*Task statement*.
Express the part of the records that opens with the line containing "Find the location of a particular element. The image" and closes with the line containing "The width and height of the screenshot is (974, 629)." as a JSON list of strings, one string per line with blank lines left out. Include both of those lines.

*Given entries*.
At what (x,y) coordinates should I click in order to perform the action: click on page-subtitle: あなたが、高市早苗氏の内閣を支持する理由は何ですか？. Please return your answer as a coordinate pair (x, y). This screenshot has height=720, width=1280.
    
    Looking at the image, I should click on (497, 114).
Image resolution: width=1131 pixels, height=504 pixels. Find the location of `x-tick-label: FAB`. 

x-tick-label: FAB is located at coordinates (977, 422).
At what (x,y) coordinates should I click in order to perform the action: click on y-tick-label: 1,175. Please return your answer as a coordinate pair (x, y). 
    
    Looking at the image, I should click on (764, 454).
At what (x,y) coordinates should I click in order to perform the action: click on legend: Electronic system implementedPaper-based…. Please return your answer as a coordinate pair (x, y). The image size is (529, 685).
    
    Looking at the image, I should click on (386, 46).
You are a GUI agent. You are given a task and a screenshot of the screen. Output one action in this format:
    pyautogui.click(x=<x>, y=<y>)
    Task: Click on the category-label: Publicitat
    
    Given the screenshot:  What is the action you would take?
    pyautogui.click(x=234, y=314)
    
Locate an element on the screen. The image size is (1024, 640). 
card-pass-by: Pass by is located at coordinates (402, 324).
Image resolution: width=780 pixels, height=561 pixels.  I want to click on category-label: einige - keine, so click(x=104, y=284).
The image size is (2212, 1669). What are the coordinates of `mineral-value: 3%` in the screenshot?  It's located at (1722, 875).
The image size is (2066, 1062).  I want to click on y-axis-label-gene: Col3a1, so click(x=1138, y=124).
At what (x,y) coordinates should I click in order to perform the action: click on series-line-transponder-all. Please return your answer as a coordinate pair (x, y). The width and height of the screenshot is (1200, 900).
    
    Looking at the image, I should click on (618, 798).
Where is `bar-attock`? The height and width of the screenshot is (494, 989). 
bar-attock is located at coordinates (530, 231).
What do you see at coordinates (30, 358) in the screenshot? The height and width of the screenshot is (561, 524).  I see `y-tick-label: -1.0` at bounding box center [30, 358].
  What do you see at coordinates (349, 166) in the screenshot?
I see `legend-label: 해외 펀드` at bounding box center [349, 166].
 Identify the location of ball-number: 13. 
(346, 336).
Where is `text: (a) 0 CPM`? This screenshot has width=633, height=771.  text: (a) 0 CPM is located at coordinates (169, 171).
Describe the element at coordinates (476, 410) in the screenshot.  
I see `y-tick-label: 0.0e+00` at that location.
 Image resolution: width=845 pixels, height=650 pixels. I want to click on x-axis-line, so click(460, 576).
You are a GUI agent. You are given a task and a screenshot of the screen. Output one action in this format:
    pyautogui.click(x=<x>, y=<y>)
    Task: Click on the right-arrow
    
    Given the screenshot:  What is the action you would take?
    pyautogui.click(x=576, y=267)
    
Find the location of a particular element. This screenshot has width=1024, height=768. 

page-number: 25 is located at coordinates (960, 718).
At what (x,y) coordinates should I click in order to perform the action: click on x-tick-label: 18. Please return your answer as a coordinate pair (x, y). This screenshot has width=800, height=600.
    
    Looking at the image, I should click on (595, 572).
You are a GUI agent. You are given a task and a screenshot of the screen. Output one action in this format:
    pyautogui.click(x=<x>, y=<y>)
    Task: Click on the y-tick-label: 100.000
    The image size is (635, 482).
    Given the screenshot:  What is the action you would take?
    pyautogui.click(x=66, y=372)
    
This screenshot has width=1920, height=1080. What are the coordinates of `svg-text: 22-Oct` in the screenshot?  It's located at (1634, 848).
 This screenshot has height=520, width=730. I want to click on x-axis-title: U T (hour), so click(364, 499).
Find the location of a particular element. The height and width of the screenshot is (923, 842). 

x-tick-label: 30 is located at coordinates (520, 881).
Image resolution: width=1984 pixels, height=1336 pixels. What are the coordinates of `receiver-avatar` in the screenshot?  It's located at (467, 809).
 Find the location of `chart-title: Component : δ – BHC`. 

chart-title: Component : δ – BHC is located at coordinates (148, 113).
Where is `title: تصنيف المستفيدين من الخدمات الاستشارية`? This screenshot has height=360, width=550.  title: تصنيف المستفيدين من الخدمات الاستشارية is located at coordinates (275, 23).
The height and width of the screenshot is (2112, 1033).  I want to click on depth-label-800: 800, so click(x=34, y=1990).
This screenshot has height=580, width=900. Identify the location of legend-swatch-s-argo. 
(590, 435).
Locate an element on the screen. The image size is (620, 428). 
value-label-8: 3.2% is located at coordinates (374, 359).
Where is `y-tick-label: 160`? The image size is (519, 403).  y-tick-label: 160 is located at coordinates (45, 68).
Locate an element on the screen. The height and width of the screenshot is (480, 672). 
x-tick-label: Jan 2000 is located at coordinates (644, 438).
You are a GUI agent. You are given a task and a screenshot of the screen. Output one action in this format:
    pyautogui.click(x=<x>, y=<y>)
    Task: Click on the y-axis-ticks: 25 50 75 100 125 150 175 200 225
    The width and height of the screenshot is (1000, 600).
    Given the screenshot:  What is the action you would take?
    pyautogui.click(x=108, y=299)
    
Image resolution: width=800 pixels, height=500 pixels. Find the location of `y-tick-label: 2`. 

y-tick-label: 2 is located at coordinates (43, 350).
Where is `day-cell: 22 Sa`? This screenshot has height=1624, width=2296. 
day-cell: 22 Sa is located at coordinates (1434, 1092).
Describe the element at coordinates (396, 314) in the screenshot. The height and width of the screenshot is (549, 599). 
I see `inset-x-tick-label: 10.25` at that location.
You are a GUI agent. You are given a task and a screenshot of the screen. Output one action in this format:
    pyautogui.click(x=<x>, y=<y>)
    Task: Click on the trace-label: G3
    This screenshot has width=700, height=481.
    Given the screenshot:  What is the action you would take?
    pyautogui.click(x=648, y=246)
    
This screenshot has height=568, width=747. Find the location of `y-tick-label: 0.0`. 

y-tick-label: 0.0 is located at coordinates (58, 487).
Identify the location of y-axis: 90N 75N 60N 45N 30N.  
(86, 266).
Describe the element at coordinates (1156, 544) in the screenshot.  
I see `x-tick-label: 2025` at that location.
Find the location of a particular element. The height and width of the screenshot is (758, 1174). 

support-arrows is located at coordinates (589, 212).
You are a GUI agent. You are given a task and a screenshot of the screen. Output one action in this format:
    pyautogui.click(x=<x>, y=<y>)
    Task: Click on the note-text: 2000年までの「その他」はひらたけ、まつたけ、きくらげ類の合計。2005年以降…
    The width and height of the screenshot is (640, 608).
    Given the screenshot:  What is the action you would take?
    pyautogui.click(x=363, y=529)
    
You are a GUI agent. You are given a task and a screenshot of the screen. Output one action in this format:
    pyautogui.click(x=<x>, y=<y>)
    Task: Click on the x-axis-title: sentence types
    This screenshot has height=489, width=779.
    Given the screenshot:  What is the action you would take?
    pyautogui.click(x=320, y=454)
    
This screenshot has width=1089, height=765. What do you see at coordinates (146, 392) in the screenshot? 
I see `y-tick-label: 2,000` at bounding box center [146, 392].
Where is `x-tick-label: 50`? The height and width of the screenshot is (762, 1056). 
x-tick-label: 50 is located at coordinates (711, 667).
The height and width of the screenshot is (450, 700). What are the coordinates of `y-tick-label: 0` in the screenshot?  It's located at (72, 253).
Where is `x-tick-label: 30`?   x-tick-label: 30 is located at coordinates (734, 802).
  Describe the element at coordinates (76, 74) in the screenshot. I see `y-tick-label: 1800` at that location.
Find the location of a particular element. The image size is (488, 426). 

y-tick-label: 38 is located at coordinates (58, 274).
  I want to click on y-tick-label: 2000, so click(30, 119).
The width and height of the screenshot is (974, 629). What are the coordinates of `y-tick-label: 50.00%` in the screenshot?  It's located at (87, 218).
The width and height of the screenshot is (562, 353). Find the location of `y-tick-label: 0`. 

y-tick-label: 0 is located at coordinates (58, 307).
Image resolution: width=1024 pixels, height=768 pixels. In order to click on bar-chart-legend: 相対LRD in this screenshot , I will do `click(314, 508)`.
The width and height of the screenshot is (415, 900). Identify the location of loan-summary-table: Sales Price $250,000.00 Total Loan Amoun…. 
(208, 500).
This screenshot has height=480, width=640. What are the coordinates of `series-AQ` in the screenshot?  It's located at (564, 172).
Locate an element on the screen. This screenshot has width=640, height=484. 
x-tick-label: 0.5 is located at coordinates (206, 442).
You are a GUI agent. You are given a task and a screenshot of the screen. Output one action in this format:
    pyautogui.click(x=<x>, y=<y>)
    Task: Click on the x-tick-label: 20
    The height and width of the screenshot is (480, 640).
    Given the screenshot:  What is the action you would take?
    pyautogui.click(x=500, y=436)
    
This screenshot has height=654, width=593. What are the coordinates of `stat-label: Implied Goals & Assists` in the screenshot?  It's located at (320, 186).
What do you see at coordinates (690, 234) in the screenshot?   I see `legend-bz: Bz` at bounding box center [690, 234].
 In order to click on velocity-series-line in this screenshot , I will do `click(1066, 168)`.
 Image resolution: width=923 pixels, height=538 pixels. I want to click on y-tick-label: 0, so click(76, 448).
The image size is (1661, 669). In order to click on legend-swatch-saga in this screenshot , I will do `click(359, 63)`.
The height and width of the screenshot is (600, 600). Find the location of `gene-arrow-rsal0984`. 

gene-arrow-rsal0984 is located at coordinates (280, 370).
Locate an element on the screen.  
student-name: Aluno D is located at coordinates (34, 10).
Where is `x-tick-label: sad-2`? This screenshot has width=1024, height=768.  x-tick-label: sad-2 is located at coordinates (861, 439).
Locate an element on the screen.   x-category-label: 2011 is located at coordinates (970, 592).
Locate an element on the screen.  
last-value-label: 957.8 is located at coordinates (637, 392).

*Solution for this exercise*.
[
  "Find the location of a particular element. The image size is (488, 426). ",
  "y-tick-label: 38 is located at coordinates (58, 274).",
  "  I want to click on y-tick-label: 2000, so click(30, 119).",
  "The width and height of the screenshot is (974, 629). What are the coordinates of `y-tick-label: 50.00%` in the screenshot?  It's located at (87, 218)."
]